Denoising High-Order Graph Clustering

Published: 01 Jan 2024, Last Modified: 28 Sept 2024ICDE 2024EveryoneRevisionsBibTeXCC BY-SA 4.0
Abstract: High-Order Graph (HOG) clustering has received much attention for its advantage of exploiting the rich intrinsic structure of data. However, the construction of HOG involves the generation of a large number of redundant walks, which dilutes the useful walks and thus leads to untrustworthy high-order similarity and, consequently, suboptimal clustering results may be obtained. We formalize this issue as the Weight Explosion (WE) problem.

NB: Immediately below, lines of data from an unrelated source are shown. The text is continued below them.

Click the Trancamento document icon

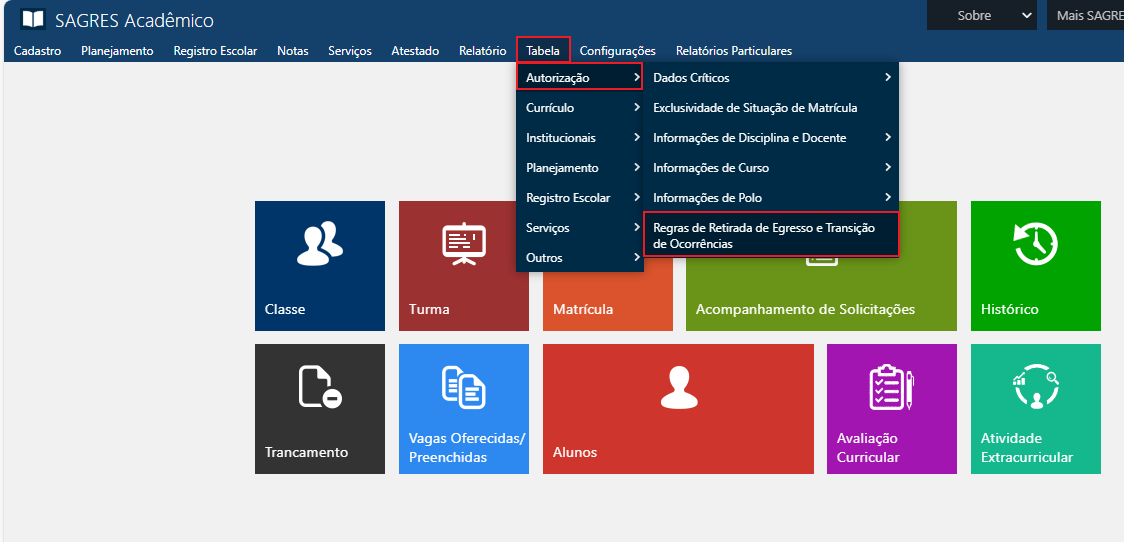pos(320,387)
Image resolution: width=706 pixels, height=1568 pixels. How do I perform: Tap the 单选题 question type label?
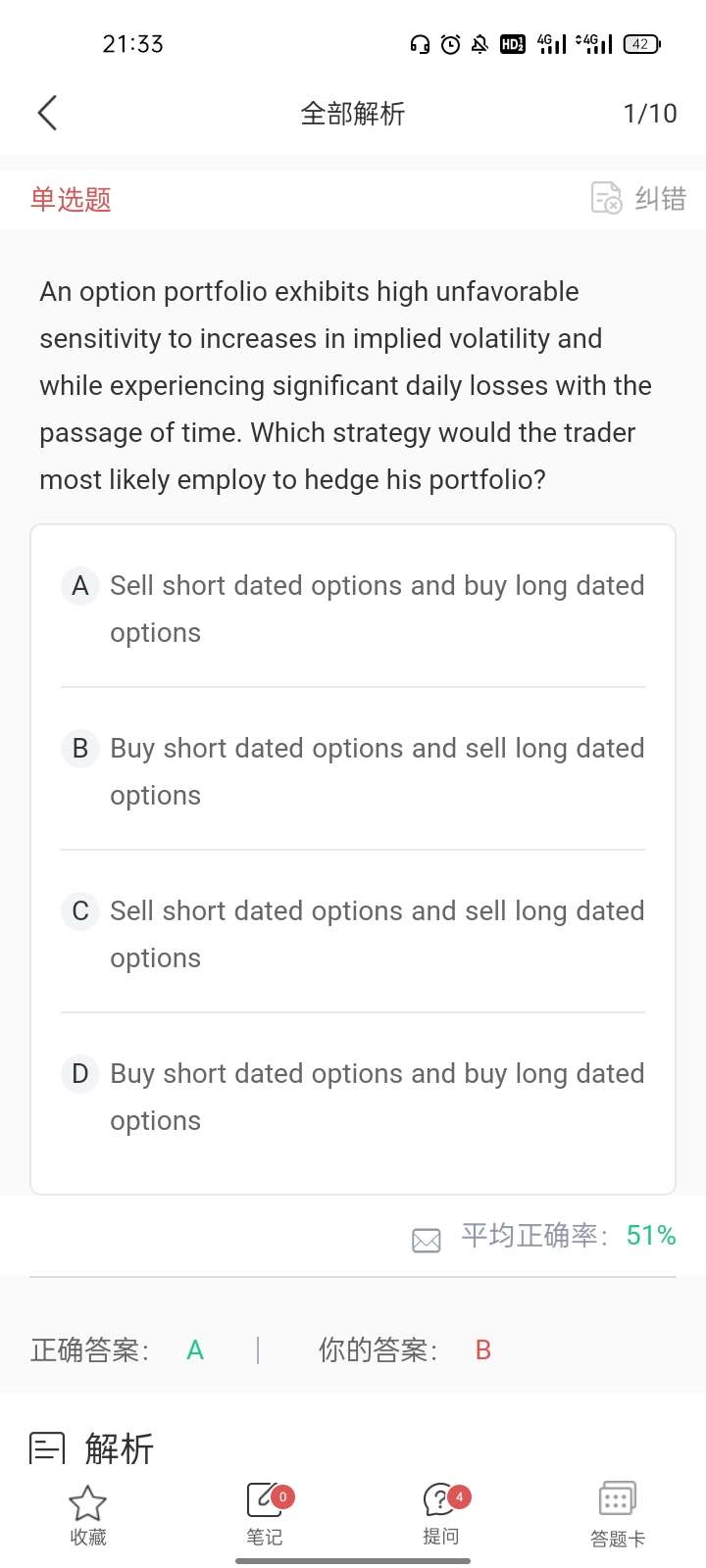click(x=71, y=200)
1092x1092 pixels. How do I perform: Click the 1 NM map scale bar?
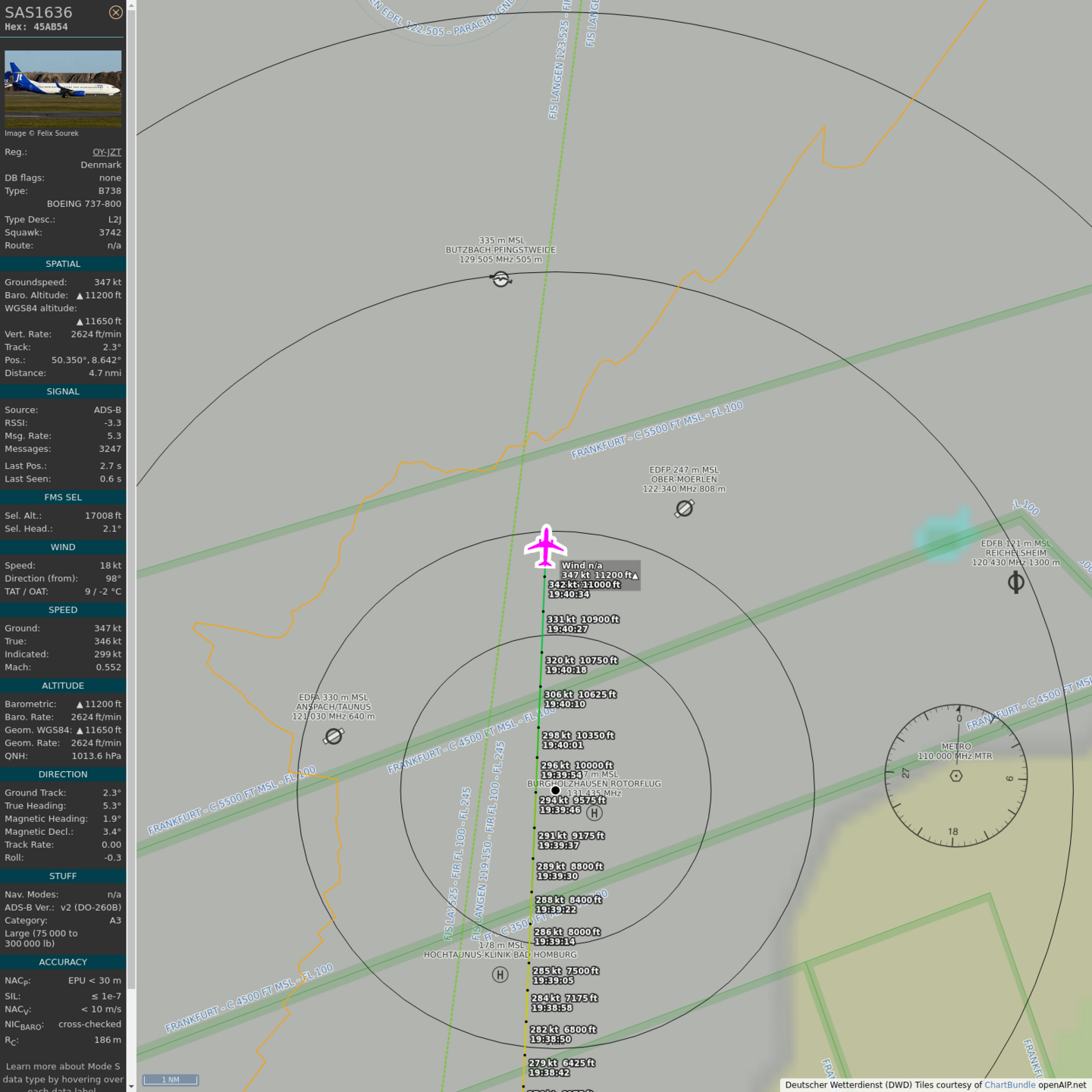[171, 1080]
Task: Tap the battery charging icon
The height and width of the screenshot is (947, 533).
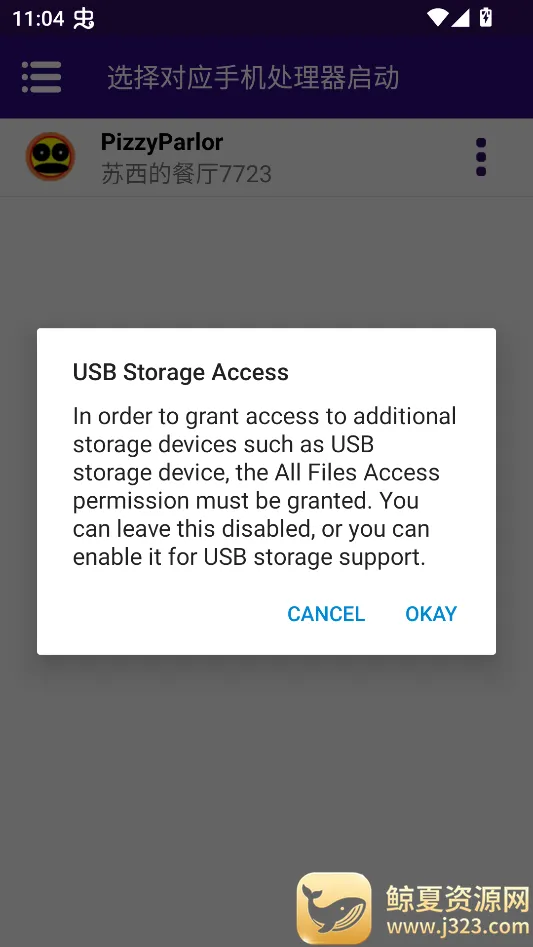Action: [x=486, y=18]
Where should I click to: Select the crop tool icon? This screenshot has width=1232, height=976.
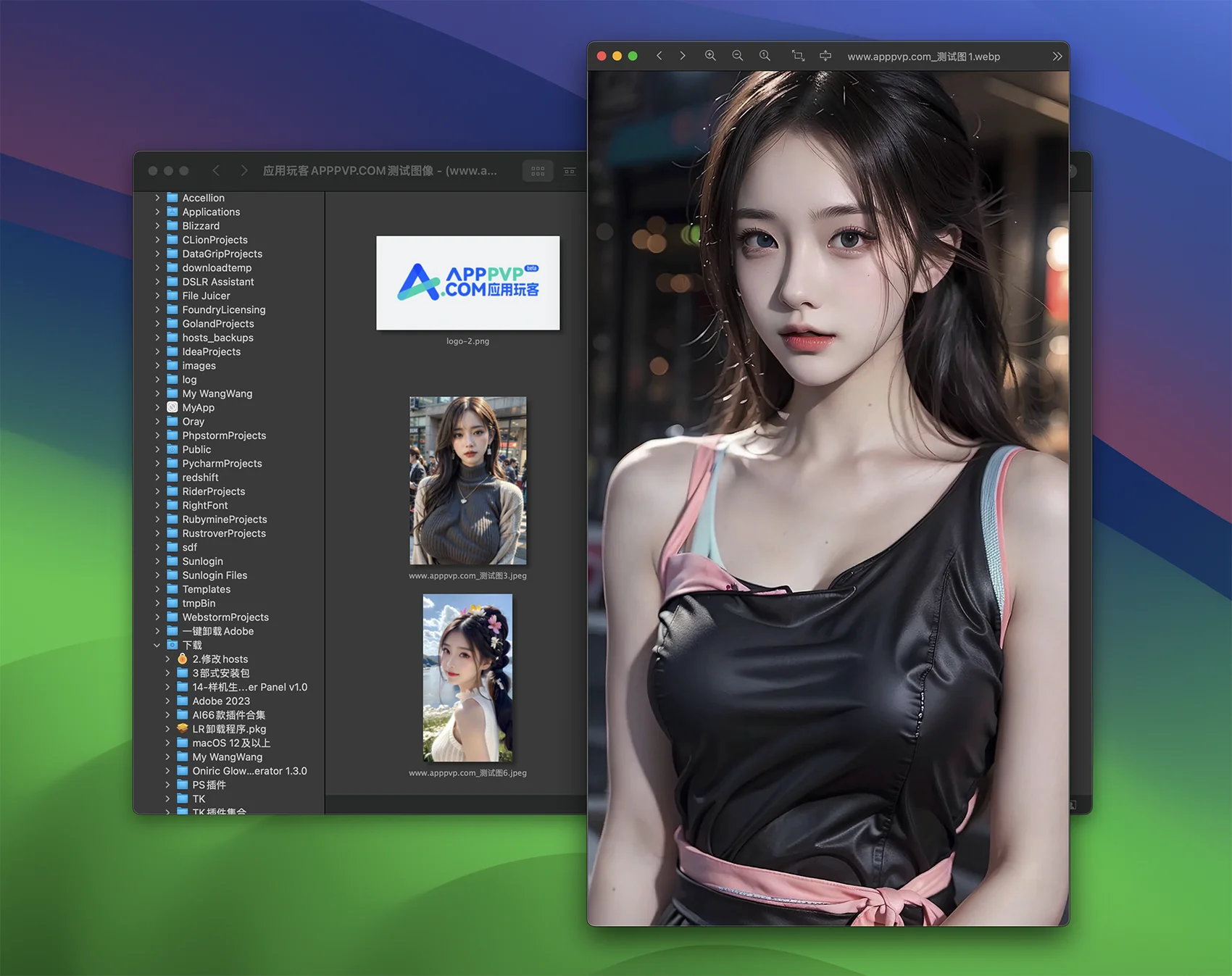pyautogui.click(x=798, y=56)
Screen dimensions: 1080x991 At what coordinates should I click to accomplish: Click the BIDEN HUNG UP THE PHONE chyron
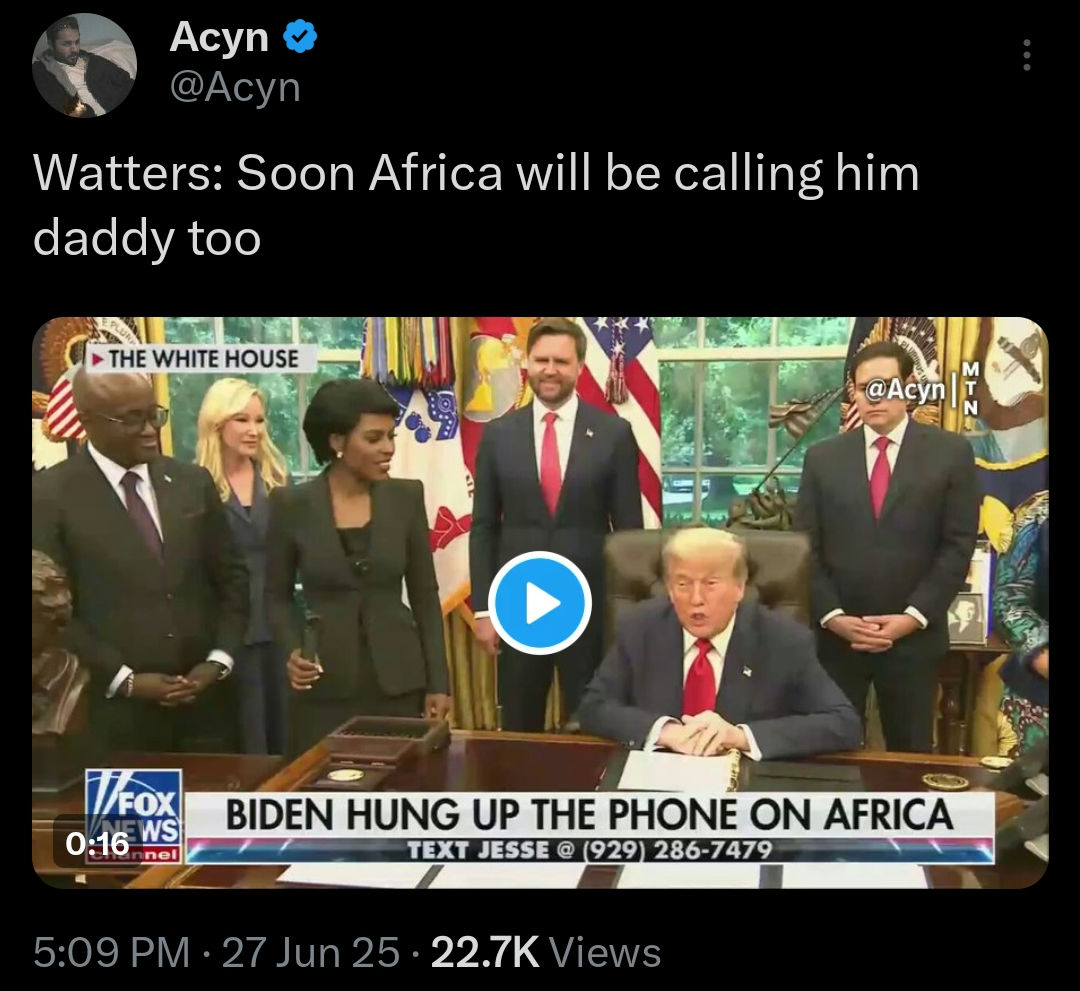590,814
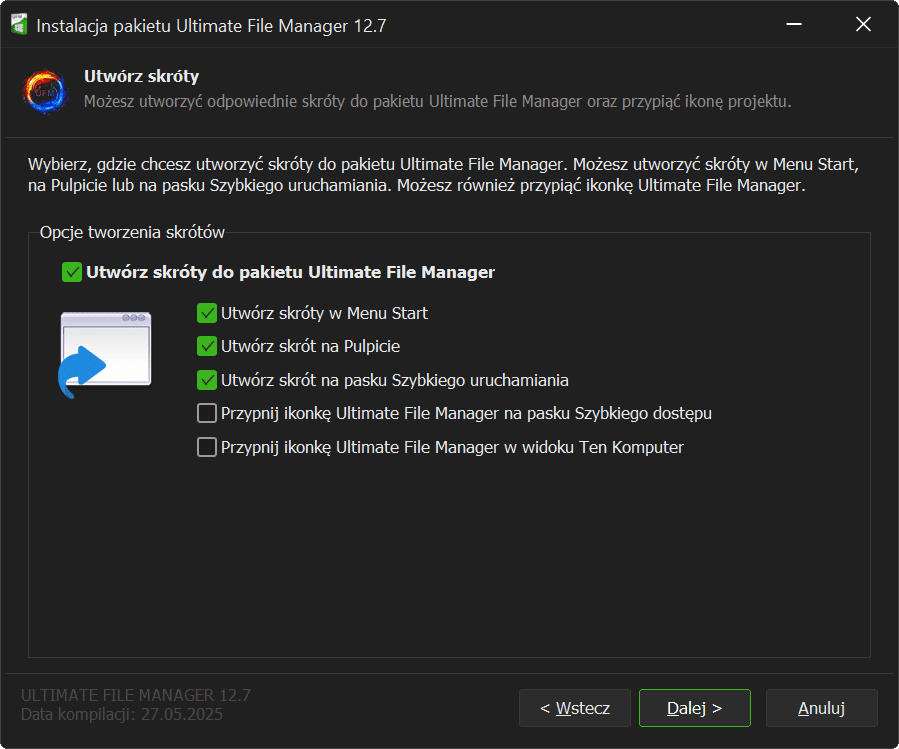899x749 pixels.
Task: Close the installer window with X
Action: pos(863,25)
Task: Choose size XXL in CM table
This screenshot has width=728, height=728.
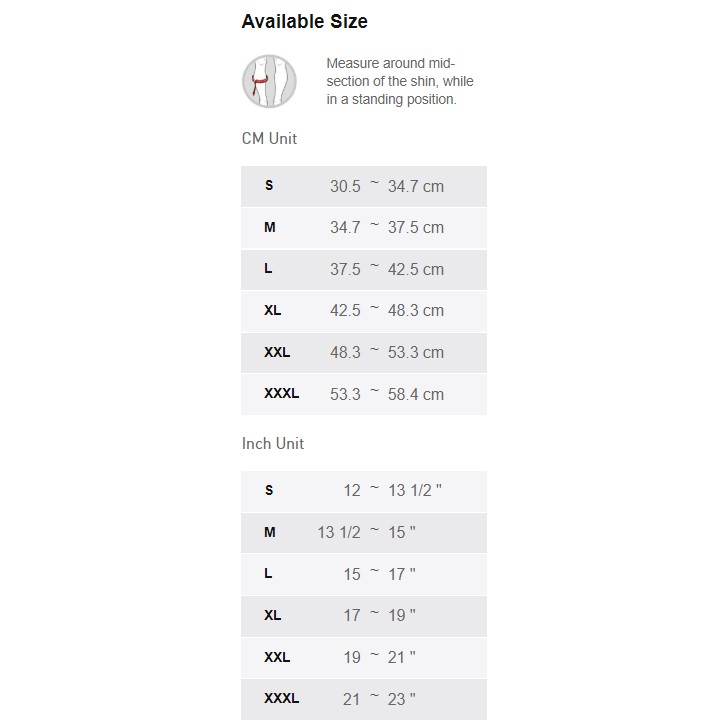Action: coord(277,352)
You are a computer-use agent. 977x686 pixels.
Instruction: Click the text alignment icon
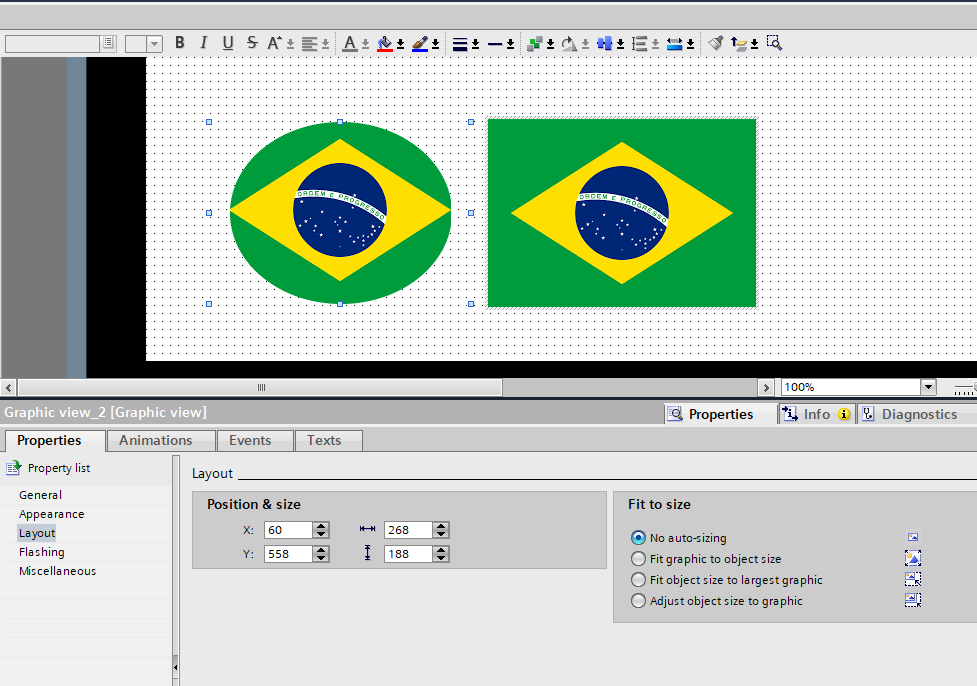[x=310, y=43]
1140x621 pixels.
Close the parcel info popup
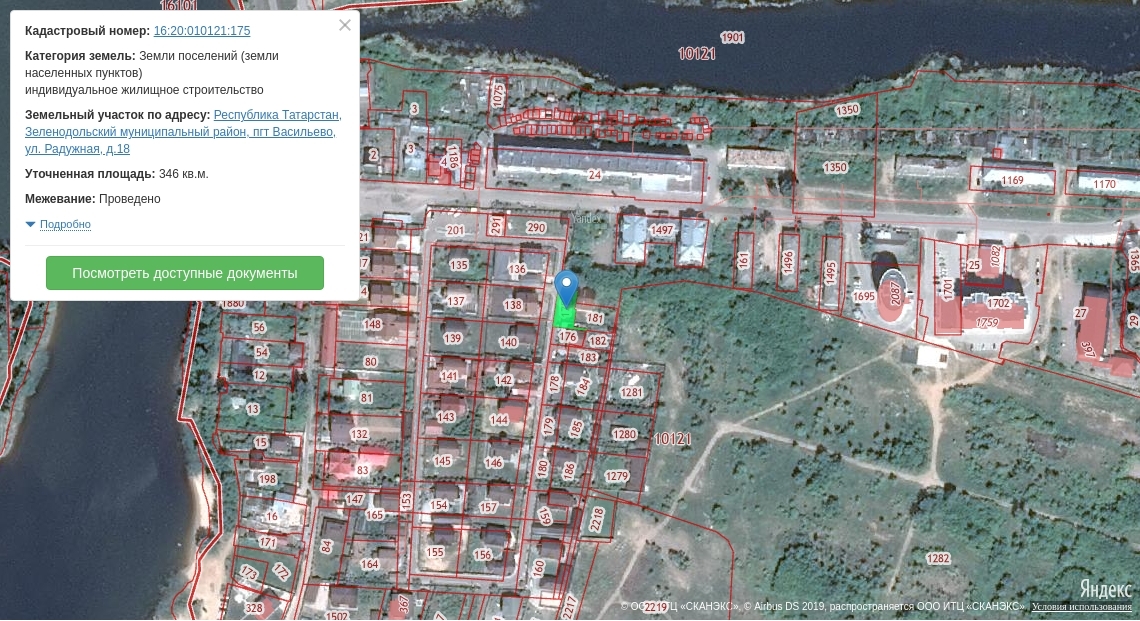345,26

Furthermore, current works rarely focus on exploiting the correlation between multi-order graphs that can capture high-order relations at various levels. In this paper, we first analyze the pattern of redundant walks, also termed as noise, and subsequently propose a novel $h$ -length Simple Path Search ( $h$ -SPS) algorithm to solve the WE problem. $h$ -SPS aims to find valid walks to denoise HOG and thus avoids enumerating walks to report the similarity. Regarding the second problem, we propose a multi-order graphs fusion method, which adaptively integrates graphs of varying orders by solving a convex problem. This allows us to capture information across different order levels effectively. Extensive experiments on benchmark datasets demonstrate that our method 1 1 https://github.com/YonghaoChen511/DenoHOG can effectively solve the proposed WE problem, while also well exploiting the correlation of multi-order graphs.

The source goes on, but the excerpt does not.